Between 1787 and 1900, over 1.6 million immigrants, including around 160,400 convicts, travelled to Australia by ship in search of a better life. Nearly half of these were government assisted emigrants, mostly from the British Isles, who were offered free emigration to the expanding Australian colonies.
Many of these journeys lasted more than 100 days, non-stop, and the men, women and children onboard endured raging seas and temperature extremes en route to their new lives.
Passengers formed social communities, putting on plays, developing lasting relationships and taking part in wild nautical rituals. Many also kept diaries to chronicle life on board.
In High Seas & High Teas: Voyaging to Australia, historian Roslyn Russell uses passenger diary entries and shipboard newspaper clippings from various vessels to provide a fascinating insight into what it was like to leave one life for another and sail across the world into the unknown.
The book looks at the reality of life on board, from cramped conditions, convict companions, unpalatable food, disease, rough weather and boredom, to the community and relationships established on a life-changing journey.
High Seas & High Teas provides a compelling look at the sea voyages of migrants who shaped Australia.
Dr. Roslyn Russell is a historian and museum curator who has written and edited books and articles on Australian and Caribbean history and museology. She has published previously with NLA Publishing, releasing The Business of Nature: John Gould and Australia in 2011. She currently chairs the UNESCO Australian Memory of the World Committee.
High Seas & High Teas
Author: Roslyn Russell
Question: What originally inspired your interest in history?
Roslyn Russell: I have been interested in history from my primary school days onwards, and was awarded a First Class Honours in Ancient History in my Leaving Certificate examination. I majored in history at the University of Sydney and was awarded both Bachelor and Master Honours degrees in that subject. I have taught history at secondary and tertiary levels, as well as writing history books and curating history exhibitions. While I have other designations - museum curator, exhibition developer, and author among them - I am first and foremost a historian.

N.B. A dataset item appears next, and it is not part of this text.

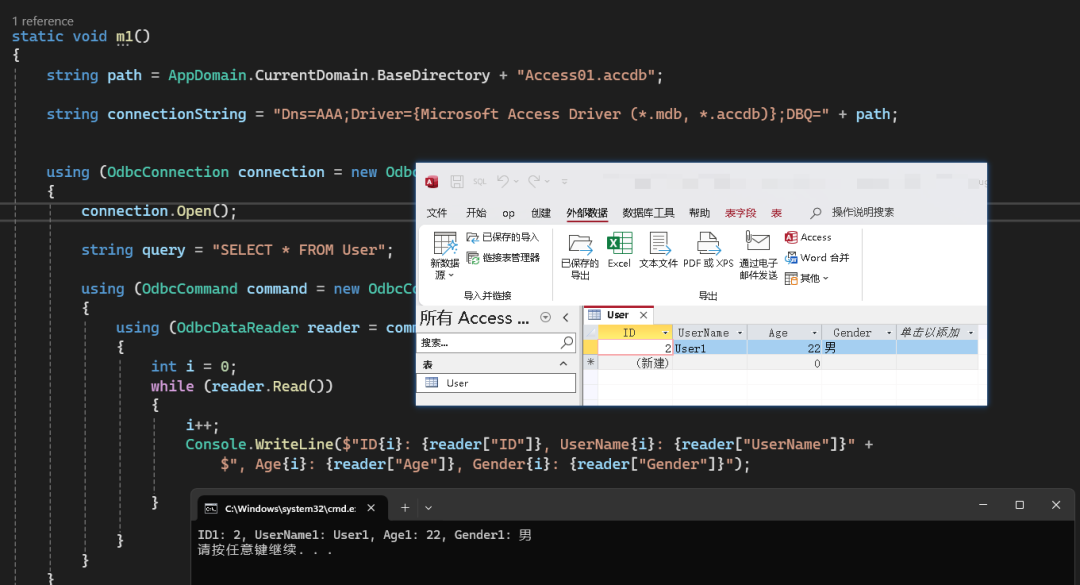Export table as text file (文本文件)
Viewport: 1080px width, 585px height.
coord(658,244)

Question: When and why did you decide to write High Seas & High Teas?
Roslyn Russell: I was commissioned to write High Seas & High Teas by the National Library of Australia in 2013, after I had published another book with them, The Business of Nature: John Gould and Australia (NLA Press, 2012). The National Library had been advised by their distributors that there was interest in this subject in the community.

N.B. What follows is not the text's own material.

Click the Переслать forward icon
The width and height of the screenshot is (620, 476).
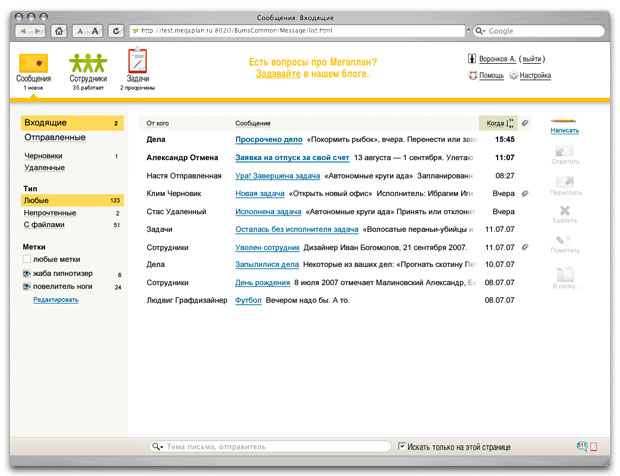click(564, 182)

Question: How did you go about collating real diary entry reproductions?
Roslyn Russell: With the assistance of two researchers, Dr Michael Jones and Mr George Nicholls, I combed through the National Library's collection of shipboard diaries and newspapers to identify the diaries that best illustrated the book's themes. The National Library's staff then arranged for them to be digitized and the designer did the rest.

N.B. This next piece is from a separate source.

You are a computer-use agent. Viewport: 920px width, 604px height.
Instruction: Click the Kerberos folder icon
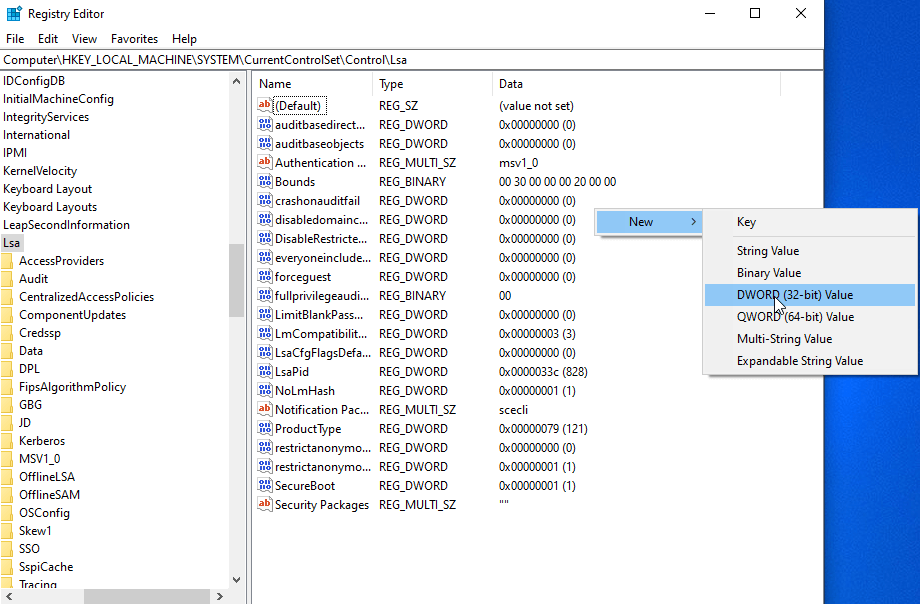(x=7, y=441)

Question: How long have you been conducting researching for High Seas & High Teas?
Roslyn Russell: The book took approximately two years to research and write.
Question: What's next, for you?
Roslyn Russell: Contributions to a What If? book of counterfactual histories of Australia for the National Library and, I hope, writing another novel to follow my first fictional work, Maria Returns: Barbados to Mansfield Park (Bobby Graham Publishers, 2014). The next novel is set in Australia and deals with a mystery in a country museum.